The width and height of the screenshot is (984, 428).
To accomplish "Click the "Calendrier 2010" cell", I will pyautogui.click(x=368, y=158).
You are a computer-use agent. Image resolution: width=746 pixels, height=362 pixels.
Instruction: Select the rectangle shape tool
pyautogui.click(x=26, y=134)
-*-
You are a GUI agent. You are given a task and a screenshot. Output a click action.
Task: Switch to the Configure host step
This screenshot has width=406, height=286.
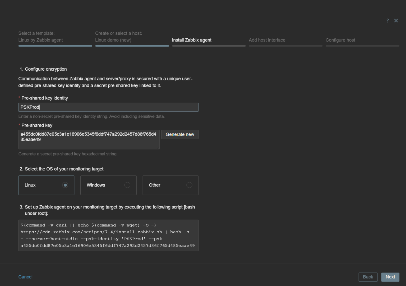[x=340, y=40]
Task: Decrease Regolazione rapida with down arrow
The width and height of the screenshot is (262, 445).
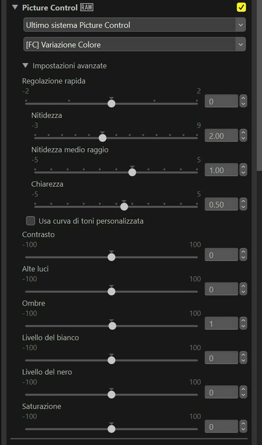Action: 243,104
-*-
_Work order_
Scan the data above; copy every line where "agent" appears.

_Output below_
You are a computer-use agent. Image resolution: width=746 pixels, height=362 pixels.
You are a GUI agent. You are given a task and a screenshot. Output a click action.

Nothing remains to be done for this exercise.